### Dataset extract
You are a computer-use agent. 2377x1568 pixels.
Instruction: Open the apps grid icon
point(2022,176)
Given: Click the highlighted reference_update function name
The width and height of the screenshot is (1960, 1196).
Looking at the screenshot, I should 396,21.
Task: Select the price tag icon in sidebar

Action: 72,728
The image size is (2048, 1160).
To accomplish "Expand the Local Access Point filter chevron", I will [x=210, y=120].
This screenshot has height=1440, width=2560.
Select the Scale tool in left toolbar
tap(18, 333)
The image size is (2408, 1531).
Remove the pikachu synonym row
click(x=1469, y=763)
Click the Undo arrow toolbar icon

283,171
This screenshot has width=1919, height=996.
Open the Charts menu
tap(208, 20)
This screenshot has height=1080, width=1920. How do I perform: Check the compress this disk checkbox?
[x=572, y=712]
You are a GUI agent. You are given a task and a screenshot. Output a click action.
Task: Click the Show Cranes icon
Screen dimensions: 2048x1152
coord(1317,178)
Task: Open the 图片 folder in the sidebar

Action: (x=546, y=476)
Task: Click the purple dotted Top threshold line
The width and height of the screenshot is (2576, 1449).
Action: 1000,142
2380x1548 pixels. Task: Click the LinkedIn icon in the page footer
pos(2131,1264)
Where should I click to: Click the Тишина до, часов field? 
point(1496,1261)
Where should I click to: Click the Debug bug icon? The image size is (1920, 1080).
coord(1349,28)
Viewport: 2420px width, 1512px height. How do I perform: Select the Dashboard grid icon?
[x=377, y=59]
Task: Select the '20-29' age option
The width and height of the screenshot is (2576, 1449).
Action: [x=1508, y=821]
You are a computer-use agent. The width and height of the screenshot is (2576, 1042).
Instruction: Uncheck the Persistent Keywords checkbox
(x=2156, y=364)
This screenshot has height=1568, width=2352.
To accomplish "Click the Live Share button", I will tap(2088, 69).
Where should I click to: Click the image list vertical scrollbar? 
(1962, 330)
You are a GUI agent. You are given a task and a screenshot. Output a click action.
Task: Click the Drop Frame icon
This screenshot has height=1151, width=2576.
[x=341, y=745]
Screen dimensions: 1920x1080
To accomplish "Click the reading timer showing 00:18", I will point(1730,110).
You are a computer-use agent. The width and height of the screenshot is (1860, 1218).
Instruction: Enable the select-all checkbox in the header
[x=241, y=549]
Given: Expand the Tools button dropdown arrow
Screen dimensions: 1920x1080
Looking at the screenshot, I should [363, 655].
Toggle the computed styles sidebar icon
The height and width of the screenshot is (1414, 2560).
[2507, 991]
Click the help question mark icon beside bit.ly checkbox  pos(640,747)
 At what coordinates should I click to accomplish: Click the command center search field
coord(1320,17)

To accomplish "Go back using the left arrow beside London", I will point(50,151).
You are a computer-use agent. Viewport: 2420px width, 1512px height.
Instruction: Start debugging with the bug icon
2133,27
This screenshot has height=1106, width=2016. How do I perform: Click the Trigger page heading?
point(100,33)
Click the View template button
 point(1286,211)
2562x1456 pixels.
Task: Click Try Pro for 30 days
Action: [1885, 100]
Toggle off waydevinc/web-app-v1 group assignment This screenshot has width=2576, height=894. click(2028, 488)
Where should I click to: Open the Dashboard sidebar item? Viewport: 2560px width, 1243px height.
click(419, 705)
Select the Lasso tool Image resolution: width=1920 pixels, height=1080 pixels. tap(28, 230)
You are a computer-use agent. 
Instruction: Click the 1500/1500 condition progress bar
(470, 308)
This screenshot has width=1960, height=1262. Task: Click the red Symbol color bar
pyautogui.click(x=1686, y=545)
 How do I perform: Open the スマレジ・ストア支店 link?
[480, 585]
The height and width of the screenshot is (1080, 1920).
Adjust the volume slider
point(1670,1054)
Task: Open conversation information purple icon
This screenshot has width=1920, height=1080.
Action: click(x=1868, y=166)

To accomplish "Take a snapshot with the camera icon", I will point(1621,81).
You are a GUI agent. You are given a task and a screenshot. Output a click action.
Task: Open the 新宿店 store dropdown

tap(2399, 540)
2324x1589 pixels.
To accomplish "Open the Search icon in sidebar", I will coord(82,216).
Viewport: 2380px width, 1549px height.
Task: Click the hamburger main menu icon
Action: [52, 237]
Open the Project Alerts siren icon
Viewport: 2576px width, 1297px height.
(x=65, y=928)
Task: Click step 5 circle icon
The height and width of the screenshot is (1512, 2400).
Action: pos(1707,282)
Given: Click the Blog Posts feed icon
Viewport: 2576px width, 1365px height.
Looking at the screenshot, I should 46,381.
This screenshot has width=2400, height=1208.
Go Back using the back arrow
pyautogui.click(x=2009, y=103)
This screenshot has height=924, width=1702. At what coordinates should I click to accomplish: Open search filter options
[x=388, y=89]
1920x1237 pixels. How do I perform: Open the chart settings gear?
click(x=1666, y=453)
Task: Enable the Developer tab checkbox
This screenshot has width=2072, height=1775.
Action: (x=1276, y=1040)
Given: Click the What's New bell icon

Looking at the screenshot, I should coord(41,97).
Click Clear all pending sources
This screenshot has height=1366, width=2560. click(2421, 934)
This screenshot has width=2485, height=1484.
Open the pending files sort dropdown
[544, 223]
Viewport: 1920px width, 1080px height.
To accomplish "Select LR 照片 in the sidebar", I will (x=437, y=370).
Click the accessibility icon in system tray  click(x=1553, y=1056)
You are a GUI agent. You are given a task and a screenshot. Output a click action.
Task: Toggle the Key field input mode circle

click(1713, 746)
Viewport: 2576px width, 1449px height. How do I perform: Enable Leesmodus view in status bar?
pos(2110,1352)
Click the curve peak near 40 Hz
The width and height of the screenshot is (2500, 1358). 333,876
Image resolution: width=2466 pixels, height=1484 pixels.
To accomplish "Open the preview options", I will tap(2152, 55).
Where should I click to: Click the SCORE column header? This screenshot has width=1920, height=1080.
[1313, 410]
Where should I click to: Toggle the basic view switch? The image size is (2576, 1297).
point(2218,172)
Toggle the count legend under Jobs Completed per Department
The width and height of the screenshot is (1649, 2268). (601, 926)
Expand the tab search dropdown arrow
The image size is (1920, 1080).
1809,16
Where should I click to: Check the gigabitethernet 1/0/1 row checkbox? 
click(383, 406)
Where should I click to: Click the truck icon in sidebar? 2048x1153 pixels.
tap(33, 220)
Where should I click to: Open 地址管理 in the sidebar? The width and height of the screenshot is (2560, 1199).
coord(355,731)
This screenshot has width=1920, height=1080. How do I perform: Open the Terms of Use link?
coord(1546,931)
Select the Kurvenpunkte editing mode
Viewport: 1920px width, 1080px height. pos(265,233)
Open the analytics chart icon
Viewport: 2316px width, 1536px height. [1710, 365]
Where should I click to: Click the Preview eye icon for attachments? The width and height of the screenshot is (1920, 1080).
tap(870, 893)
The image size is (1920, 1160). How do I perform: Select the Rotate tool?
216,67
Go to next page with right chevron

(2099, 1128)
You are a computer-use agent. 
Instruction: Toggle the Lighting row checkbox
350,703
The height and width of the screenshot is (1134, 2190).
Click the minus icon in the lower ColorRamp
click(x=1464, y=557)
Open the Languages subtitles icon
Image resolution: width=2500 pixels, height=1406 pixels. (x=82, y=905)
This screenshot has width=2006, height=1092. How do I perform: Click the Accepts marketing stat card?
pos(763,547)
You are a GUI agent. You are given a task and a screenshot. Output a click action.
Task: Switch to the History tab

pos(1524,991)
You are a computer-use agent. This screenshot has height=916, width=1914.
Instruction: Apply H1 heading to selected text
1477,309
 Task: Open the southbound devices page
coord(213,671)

### Directions
Transcribe the records above exactly, beginning at the line that contains "Task: Click the Drop Frame icon" and ending with the line that contains "is (1860, 1218).", both included, and nothing else.

### Solution for this task
Task: Click the Drop Frame icon
This screenshot has height=1151, width=2576.
[x=341, y=745]
Screen dimensions: 1920x1080
To accomplish "Click the reading timer showing 00:18", I will point(1730,110).
You are a computer-use agent. The width and height of the screenshot is (1860, 1218).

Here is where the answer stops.